There are many whimsical moments in this story, but many of them are buried by the primitive filmmaking technology and the fact that it was still 15 years before talking films. L. Frank Baum’s vision was clearly beyond his capabilities at the time. Like so much of his work in the theater and cinema, he was ahead of his time.

I long for a modern filmmaker, someone who is sensitive to the concept of fantasy in the movies, to revisit Queen Zixi of Ix.  Done right, retaining the comic elements of the story, treating it with the same respect as a Grimm or an Andersen fairy story, this could be a huge hit.

The Patchwork Girl of Oz (1914)

This was the first of the Oz Film Manufacturing Company’s productions. It fared poorly on initial release, so the other films ran into distribution problems, which contributed to the demise of the company. To my taste, The Patchwork Girl of Oz is the least successful of the three 1914 Oz films. The original screenplay by L. Frank Baum was turned into his novel of the same name, however, and the material works much better as a book. The book is charming, and the first edition is a wonderful piece of art. The John R. Neill illustrations make Baum’s whimsical ideas jump off the page.  The film suffers from black and white. The book, by contrast, revels in color.

The film is marred by an overbearing grotesqueness. Every clever idea in the story becomes grotesque on screen. All the characters are either falling all over the place or wobbly kneed or just hideous. The central plot involves a magician who invents a “powder of life” which animates a life-sized ragdoll girl, while at the same time another of his magical concoctions turns three of the characters into lifeless statues. The magician and a Munchkin boy named Ojo set out to find the ingredients for a potion to turn the statue people back to life. Those ingredients include the water from a mysterious Dark Well, three hairs from a creature called the Woozy, and a six-leaved clover.  Various complications ensue, not the least of which is that it is illegal in Oz to pick a six-leafed clover, so all the characters are hauled before Ozma, the Queen, for judgement.

The Woozy is a weird geometrical animal whose modern equivalent is probably Nickelodeon’s Wubbzy (is it any coincidence the names are so similar?). The Woozy is a clever invention and looks in the movie just about how John R. Neill draws him in the book.  There are also some nice stop-motion animation sequences, such as the auto-assembly of The Patchwork Girl and the table that sets itself in The Magic House.

But aside from the Woozy and some clever effects, the other fantastical elements in the film fall flat. While Baum’s odd fantasy societies work in the book, they come off as scary and grotesque in the movie.
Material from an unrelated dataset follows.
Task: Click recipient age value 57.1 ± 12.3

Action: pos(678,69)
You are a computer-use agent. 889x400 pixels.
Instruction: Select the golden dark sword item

The Hoppers in the book each have one leg, but in the movie they look like people with both legs tied together.  When the Magician and the Patchwork Girl encounter them, they set out to cut off one of the Magician’s legs because only one-legged hoppers are allowed in their land.  The Patchwork Girl persuades them to cut one of her legs off instead, so we watch aghast while they hold her down and amputate.  The story makes it lighter than it sounds by having the Magician forthwith reattach her leg while out of sight of the Hoppers.  But the whole amputation motif comes off as disturbing.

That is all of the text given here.